Pixel coordinate grounding data
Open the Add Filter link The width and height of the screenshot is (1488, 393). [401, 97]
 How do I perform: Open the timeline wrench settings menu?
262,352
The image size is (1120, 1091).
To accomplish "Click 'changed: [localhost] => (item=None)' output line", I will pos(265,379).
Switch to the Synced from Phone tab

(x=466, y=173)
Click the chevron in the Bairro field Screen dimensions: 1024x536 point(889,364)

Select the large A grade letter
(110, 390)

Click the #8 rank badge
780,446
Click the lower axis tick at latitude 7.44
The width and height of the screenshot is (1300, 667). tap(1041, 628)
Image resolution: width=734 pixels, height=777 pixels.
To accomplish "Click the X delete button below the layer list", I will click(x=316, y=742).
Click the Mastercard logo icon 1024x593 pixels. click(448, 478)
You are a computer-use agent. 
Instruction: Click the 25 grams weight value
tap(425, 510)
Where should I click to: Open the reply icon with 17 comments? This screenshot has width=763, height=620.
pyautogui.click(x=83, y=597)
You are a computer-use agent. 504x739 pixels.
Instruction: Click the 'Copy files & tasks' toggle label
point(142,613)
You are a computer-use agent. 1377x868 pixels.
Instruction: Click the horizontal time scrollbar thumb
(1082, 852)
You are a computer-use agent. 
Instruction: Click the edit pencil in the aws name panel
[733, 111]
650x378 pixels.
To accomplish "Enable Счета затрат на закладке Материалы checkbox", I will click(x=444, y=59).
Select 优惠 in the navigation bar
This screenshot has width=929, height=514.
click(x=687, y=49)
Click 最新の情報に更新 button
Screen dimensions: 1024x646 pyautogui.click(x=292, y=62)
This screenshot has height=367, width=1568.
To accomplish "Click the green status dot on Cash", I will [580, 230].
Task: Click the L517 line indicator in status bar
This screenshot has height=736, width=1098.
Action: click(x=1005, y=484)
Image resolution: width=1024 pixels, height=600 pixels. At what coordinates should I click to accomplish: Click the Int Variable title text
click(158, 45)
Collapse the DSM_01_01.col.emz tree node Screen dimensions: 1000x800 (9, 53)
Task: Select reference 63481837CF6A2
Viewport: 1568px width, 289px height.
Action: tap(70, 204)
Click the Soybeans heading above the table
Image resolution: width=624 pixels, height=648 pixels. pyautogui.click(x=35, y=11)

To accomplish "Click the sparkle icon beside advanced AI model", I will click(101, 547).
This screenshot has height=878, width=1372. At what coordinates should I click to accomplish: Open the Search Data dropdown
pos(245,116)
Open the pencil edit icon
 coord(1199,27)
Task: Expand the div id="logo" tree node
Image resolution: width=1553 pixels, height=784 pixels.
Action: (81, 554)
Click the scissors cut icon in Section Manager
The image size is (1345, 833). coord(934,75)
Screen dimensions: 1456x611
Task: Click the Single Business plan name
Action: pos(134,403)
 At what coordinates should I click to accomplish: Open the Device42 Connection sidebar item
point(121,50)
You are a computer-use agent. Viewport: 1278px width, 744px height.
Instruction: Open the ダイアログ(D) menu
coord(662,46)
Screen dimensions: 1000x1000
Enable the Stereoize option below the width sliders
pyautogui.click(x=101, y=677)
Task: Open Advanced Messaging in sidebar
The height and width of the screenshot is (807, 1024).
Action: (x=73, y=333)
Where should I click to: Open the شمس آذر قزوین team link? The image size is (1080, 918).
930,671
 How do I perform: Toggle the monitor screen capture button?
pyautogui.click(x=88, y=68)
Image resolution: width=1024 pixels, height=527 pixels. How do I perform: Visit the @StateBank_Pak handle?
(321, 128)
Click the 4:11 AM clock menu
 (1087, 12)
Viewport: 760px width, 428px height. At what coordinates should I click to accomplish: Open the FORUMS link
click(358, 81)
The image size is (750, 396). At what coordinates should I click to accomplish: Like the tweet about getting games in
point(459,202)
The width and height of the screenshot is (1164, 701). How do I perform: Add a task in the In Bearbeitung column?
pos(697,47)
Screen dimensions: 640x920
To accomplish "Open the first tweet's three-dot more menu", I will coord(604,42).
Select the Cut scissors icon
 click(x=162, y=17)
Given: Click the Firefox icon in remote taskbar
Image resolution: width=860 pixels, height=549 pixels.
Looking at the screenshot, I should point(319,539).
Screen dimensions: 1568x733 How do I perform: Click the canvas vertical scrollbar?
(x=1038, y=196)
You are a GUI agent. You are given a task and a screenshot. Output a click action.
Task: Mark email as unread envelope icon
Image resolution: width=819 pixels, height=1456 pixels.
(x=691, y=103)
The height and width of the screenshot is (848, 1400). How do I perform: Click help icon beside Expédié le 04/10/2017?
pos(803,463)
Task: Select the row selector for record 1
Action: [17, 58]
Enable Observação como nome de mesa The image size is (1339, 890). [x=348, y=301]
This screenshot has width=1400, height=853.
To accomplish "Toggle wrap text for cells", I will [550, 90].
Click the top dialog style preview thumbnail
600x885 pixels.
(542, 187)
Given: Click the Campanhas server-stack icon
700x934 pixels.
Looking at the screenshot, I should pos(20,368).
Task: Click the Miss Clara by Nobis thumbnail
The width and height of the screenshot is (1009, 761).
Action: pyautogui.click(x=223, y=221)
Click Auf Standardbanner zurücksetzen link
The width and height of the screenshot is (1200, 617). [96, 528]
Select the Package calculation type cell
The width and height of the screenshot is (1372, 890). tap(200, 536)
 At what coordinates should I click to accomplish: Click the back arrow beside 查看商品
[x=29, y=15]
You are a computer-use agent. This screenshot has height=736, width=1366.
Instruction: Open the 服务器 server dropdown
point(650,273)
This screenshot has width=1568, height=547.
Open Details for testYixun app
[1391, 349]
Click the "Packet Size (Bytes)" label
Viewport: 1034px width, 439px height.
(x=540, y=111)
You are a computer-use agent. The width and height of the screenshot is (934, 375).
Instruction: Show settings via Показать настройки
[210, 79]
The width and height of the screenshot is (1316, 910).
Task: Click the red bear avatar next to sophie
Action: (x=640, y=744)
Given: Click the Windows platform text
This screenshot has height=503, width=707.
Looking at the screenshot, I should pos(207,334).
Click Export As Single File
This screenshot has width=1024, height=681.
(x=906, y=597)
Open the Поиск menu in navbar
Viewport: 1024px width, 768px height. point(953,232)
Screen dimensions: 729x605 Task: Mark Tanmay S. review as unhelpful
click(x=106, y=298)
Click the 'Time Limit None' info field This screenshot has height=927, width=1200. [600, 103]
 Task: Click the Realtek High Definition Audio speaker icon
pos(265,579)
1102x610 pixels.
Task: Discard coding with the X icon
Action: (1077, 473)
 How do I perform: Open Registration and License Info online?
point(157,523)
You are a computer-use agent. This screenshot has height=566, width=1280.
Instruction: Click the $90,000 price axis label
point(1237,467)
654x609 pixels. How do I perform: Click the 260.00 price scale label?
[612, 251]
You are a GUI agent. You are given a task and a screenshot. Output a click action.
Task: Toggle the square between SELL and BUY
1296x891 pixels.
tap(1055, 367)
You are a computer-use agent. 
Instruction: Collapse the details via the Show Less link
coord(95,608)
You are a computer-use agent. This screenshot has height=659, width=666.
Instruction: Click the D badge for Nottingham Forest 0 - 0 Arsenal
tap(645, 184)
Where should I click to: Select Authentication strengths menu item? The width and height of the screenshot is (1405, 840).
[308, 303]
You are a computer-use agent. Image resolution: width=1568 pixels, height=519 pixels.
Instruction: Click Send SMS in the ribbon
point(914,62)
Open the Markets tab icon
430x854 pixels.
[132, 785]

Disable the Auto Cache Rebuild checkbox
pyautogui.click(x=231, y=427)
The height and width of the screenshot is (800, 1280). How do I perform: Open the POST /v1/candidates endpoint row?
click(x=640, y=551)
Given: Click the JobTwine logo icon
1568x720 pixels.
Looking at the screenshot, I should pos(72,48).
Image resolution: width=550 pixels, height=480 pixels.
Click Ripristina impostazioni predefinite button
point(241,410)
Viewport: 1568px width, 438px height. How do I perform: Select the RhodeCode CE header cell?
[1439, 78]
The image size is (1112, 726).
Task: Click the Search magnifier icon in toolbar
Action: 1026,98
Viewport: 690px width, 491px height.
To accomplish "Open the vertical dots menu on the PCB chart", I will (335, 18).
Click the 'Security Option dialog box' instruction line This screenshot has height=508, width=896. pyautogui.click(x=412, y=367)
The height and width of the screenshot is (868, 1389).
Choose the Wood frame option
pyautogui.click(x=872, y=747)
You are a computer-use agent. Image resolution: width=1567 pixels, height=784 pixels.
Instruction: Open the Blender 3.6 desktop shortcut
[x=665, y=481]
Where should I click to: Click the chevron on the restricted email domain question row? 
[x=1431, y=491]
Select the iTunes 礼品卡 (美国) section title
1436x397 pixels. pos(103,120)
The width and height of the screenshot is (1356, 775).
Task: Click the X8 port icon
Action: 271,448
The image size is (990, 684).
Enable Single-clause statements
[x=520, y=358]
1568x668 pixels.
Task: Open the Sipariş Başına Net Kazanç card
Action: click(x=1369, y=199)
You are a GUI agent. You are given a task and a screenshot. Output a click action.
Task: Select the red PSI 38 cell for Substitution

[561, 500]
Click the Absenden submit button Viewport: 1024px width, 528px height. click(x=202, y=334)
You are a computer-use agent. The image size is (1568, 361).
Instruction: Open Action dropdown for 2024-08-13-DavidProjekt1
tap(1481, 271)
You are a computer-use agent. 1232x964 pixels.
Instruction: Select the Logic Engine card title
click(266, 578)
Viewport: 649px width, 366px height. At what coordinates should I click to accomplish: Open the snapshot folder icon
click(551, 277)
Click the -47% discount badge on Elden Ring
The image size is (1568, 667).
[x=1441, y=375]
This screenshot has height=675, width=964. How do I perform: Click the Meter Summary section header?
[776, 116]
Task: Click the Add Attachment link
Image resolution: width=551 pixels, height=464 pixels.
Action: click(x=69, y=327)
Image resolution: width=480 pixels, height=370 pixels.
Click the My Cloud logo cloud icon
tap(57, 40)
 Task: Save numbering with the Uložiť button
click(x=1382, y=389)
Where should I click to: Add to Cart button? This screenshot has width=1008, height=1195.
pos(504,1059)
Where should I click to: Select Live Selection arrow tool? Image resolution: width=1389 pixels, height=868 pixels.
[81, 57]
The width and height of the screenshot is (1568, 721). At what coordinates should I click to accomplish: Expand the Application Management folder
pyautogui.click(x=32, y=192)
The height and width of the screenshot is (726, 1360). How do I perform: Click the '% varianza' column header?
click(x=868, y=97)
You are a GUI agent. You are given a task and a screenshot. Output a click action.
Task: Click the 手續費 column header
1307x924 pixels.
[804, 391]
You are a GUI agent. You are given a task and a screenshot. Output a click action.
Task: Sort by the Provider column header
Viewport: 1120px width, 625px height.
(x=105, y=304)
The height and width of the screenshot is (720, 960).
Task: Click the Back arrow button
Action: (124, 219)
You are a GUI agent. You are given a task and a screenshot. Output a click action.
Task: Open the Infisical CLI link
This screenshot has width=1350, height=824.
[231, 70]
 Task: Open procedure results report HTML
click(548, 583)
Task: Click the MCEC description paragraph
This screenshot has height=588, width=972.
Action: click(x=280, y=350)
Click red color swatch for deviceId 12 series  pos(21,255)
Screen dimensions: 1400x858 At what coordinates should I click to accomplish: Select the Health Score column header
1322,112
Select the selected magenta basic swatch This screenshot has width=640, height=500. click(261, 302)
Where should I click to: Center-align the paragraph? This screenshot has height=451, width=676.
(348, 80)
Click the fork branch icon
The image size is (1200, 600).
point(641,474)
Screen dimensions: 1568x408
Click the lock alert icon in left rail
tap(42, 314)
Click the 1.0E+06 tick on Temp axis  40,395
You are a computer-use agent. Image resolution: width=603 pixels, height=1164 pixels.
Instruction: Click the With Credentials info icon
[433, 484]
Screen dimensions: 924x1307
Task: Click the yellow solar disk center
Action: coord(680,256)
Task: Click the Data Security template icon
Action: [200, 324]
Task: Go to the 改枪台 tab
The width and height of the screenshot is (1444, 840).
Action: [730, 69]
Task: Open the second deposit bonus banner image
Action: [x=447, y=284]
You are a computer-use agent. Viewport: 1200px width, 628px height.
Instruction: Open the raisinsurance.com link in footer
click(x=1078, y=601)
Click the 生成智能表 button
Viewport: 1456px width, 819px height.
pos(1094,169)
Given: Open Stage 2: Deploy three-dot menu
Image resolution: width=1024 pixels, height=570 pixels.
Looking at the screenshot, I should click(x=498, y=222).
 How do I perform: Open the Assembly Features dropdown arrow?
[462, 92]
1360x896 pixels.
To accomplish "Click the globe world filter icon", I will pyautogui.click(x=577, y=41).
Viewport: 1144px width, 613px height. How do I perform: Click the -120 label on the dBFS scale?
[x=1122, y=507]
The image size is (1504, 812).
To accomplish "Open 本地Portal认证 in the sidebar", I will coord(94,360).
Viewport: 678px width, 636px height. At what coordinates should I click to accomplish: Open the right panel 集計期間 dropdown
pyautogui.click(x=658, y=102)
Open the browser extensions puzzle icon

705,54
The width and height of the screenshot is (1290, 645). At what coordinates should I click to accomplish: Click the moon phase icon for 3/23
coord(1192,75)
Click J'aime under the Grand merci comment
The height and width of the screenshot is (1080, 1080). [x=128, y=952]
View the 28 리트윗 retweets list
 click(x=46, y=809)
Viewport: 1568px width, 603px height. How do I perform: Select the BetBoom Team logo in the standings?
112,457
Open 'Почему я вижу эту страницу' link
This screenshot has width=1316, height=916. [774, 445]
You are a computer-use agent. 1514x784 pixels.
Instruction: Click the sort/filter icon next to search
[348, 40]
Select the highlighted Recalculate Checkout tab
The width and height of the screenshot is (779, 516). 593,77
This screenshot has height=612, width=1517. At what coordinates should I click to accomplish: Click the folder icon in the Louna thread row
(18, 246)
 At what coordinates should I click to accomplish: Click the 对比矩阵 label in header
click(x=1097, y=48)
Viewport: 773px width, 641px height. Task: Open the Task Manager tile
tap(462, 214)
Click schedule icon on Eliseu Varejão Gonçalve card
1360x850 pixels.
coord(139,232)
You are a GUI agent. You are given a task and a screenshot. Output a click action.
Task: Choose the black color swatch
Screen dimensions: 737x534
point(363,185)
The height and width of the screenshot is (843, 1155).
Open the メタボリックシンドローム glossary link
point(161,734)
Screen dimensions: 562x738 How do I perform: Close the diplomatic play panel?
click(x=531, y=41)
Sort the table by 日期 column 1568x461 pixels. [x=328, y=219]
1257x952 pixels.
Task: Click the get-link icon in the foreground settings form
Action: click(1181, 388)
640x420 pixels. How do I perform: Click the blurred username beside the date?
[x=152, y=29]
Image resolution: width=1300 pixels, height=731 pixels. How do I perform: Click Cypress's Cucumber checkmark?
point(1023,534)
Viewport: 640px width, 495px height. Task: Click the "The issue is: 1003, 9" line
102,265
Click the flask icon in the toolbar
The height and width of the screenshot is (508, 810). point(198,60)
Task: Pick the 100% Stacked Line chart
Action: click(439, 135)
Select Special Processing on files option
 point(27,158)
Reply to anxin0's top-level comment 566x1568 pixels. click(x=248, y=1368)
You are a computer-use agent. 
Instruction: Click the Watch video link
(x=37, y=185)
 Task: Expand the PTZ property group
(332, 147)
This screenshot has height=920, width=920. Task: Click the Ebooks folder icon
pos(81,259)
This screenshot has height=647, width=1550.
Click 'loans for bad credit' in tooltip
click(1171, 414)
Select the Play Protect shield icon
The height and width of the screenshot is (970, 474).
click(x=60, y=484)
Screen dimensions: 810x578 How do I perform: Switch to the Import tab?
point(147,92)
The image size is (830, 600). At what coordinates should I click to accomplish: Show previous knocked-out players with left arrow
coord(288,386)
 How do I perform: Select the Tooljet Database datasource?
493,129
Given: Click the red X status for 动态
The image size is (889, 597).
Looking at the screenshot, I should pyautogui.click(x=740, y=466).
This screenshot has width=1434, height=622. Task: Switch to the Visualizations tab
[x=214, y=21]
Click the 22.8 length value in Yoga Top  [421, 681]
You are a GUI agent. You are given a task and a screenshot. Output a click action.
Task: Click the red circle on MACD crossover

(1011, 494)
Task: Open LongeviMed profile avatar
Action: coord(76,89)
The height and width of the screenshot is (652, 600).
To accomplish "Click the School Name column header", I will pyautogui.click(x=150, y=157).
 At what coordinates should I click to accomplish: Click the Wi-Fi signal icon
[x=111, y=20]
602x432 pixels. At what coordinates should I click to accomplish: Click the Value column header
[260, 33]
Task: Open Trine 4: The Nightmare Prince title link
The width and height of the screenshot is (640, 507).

_ACTION ITEM_. Return the number of lines containing the word "thumbnail" in these records, with no additional output.

_ANSWER SPACE_. 2